I found these particularly hard in tensorflow, especially for the list_nonmax case, because, whereas it is easy to use padding and then tf.reduce_max() to get box tuples with maximum iou, it is impossible to remember their index and then extract out boxes for list_nonmax.


Solution

  • You need tf.nn.top_k() for this.
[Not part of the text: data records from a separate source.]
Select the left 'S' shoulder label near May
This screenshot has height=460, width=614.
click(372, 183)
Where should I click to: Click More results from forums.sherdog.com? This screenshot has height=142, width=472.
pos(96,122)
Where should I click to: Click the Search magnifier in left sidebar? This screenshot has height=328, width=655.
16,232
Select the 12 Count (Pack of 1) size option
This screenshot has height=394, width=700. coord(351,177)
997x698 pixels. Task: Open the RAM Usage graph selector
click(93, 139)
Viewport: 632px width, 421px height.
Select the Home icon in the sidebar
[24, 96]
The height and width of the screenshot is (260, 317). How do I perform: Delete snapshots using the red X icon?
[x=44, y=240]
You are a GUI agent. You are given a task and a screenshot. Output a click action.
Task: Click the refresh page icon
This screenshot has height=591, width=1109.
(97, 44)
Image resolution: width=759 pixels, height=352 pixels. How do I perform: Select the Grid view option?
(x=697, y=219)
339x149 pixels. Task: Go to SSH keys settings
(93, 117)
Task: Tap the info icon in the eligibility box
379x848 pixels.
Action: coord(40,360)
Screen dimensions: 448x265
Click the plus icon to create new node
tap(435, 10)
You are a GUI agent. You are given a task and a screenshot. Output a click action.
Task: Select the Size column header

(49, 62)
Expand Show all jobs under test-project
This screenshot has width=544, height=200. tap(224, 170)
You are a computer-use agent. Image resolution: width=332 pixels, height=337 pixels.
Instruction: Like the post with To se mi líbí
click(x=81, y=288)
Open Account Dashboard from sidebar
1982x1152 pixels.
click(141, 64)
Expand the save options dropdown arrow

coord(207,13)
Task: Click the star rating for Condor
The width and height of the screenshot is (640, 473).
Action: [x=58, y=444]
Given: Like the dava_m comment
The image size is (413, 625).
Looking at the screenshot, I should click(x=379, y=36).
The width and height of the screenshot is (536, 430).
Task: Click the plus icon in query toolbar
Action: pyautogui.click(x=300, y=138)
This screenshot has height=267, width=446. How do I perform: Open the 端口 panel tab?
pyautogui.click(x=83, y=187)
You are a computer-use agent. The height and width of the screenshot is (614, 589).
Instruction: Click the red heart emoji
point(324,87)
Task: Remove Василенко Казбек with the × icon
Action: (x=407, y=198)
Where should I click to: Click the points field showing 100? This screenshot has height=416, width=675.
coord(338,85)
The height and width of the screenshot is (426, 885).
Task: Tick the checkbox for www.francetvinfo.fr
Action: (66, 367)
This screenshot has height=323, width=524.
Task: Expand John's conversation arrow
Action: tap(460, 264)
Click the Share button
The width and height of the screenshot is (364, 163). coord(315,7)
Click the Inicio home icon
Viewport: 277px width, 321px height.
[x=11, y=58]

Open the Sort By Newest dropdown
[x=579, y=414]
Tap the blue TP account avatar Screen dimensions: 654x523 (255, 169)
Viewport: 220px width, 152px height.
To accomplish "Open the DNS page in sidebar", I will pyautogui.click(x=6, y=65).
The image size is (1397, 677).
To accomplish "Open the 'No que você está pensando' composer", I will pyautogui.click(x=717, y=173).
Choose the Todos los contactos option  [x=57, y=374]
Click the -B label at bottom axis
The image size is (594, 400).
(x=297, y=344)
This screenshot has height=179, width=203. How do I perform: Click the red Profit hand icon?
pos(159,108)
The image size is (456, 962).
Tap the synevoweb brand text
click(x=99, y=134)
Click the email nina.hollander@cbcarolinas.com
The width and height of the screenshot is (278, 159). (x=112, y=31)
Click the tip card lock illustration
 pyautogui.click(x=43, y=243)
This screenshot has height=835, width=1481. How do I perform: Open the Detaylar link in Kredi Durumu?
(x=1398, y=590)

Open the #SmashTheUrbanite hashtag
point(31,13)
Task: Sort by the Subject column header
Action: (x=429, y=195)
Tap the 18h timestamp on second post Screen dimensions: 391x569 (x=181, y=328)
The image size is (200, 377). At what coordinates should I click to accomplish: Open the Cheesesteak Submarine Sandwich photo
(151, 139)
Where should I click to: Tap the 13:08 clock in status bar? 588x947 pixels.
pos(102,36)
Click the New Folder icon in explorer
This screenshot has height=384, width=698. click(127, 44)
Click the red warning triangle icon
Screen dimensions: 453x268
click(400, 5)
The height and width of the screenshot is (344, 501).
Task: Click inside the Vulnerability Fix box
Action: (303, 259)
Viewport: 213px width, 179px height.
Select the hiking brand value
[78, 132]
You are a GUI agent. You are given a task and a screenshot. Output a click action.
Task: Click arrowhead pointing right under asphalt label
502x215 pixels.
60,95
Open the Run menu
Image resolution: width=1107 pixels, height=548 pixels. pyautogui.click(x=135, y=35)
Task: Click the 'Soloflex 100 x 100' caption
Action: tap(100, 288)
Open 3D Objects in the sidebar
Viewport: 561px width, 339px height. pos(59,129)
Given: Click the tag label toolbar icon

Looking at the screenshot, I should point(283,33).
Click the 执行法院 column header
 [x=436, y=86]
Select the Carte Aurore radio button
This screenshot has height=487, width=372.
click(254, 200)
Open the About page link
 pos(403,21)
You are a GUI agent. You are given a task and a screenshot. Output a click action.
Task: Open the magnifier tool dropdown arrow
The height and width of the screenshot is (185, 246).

It returns both the maximum value and the index it's at at the last dimension.

    val, idx = tf.nn.top_k( iou_batch_boxes( bbbox1, bbbox2 ), k = 1 )
    

    will give you the box2 index with the max iou for each box1 and batch.

    To get your list_max you need to tf.stack() box1 with box2's entries by idx with tf.gather_nd() along axis 1. Here's a working code with a dummy iou function:

    import tensorflow as tf
    
    box1 = tf.reshape( tf.constant( range( 16 ), dtype = tf.float32 ), ( 2, 2, 4 ) )
    box2 = tf.reshape( tf.constant( range( 2, 26 ), dtype = tf.float32 ), ( 2, 3, 4 ) )
    batch_size = box1.get_shape().as_list()[ 0 ]
    
    def dummy_iou_batch_boxes( box1, box2 ):
        b1s, b2s = box1.get_shape().as_list(), box2.get_shape().as_list()
        return tf.constant( [ [ [9.0,8,7], [1,2,3],
                                [0  ,1,2], [0,5,0] ] ] )
    
    iou = dummy_iou_batch_boxes( box1, box2 )
    val, idx = tf.nn.top_k( iou, k = 1 )
    idx = tf.reshape( idx, ( batch_size, box1.get_shape().as_list()[ 1 ] ) )
    one_hot_idx = tf.one_hot( idx, depth = box2.get_shape().as_list()[ 1 ] )
    full_idx = tf.where( tf.equal( 1.0, one_hot_idx ) )
    box1_idx = full_idx[ :, 0 : 2 ]
    box2_idx = full_idx[ :, 0 : 3 : 2 ]
    box12 = tf.gather_nd( box1, box1_idx )
    box22 = tf.gather_nd( box2, box2_idx )
    list_max = tf.stack( [ box12, box22 ], axis = 1 )
    
    with tf.Session() as sess:
        res = sess.run( [ list_max ] )
        for v in res:
            print( v )
            print( "-----------------------------")
    

    will output:

    [[[ 0. 1. 2. 3.]
    [ 2. 3. 4. 5.]]

    [[ 4. 5. 6. 7.]
    [10. 11. 12. 13.]]

    [[ 8. 9. 10. 11.]
    [22. 23. 24. 25.]]

    [[12. 13. 14. 15.]
    [18. 19. 20. 21.]]]

    If you want this as a list or tuple, you can use tf.unstack() on the above list_max.

    To get list_nonmax the thing you need is merging the indices into a mask, which I believe I've already answered in another one of your questions, but the important part is:

    mask = tf.reduce_max( tf.one_hot( idx, depth = num_bbbox2 ), axis = -2 )
    

    This will give you a mask with shape ( batch, num_box2 ) telling you for each batch and each of box2 if that box2 is the max iou one for any box1.

    From here, you can either use the mask or get the list of indices with tf.where() like this:

    was_never_max_idx = tf.where( tf.equal( 0, mask ) )